Broadleaf tends to be thick and veiny, and unlike its shade-grown brethren it bears the full brunt of the weather. While Connecticut Shade is beautiful, refined, and mild, broadleaf is much bolder and more flavorful. But this amplified bravado is accompanied by a reduction in finesse. For all these reasons it is most often used as binder — it’s tough and flavorful, but for aesthetic reasons best kept under wraps.
Further piquing my interest is the fact that the Riqueza wrapper is the product of the Oliva Tobacco Company. Oliva grows and processes tobacco for some of the most prestigious labels in the business: Fuente and Newman being at the top of the list. The Angel 100 is the only cigar the Oliva Tobacco Company has actually produced themselves, and to my eye (and nose) there is in fact a similarity between the Angel 100 and La Riqueza.
The Riqueza is box pressed and bears the classic triple cap we expect from Pepin’s Tabacalera Cubana. The dark wrapper looks like a maduro, but it is reportedly a naturally dark broadleaf that hasn’t received maduro fermentation. The wrapper leaf is just barely oily and a close examination reveals a few fine crystals glittering in the tooth.
The draw on this cigar is spot on perfect. It burns evenly and builds a solid light gray ash. Overall construction values are excellent.
La Riqueza No. 3 lights easily and produces billows of smoke from the start. The smoke texture is smooth and the initial flavor is moderately peppery with a mild bite. Pretty much what you’d expect from Pepin, but within half an inch the cigar opens up and becomes something completely different.
The flavor on the palate is coffee-like, but the aroma is very sweet, floral but also spicy. There is a lingering aftertaste of wood and pepper, and the overall effect is complex.
Into the second third the flavors lose some of their nuance and focus on earth. There is still a smattering of pepper on the palate, and the fragrance remains spicy sweet. The smoke gathers strength at this point as well, becoming slightly harsh on the back of the throat and sinuses.
The last section of the Riqueza No. 3 delivers rich earthy tobacco flavors — exactly what you’d expect from broadleaf — but the concentration of this flavor begins to overpower the subtle aromas in the last third. By an inch from the band the aftertaste surpasses earthiness and borders on dirty, becoming a little bitter, a little dry, and a little too much in my opinion.

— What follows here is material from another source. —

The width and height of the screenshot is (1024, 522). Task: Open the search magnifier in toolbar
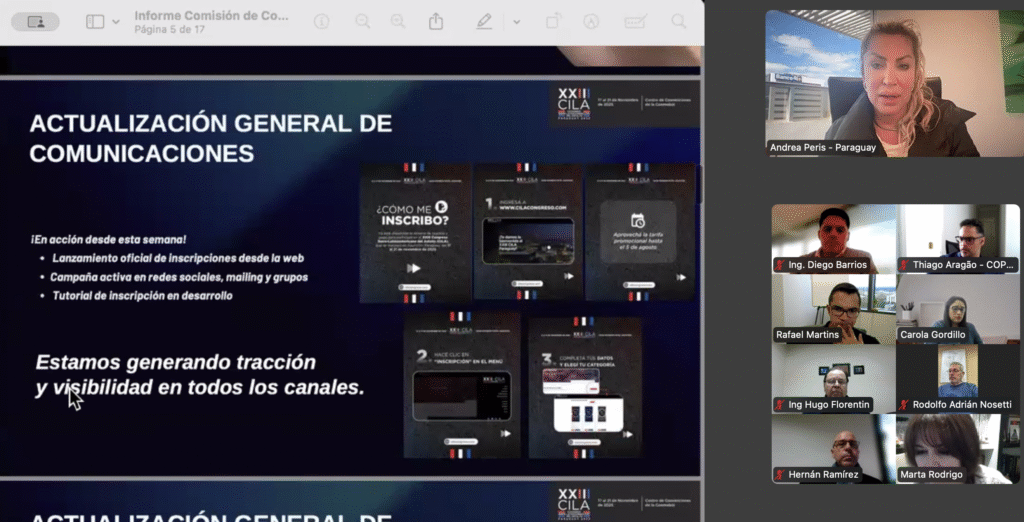tap(679, 21)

What is remarkable about this cigar is the aroma, which is similar in some respects to what I’ve found in the Cuban Romeo y Julieta. But even more than that, it reminds me of the wrapper on the Angel 100 — the overall impression La Riqueza creates in combination with the flavor on the palate is more complex than the Angel, but the floral spiciness is quite similar. I have to wonder if these will age as well as the Angels, and if they will eventually lose some of their sharpness, especially in the back third. My only criticism of this cigar is that it seems to end about an inch and half too soon.
Aside from the unpleasant turn this one took in the last lap I think it’s a fine cigar. With age it should mellow into a great medium bodied Nicaraguan style smoke, one with a fantastic bouquet. If a retail tag of 9 USD isn’t a sticking point for you, I’d recommend picking up a box and letting it simmer for a year or two.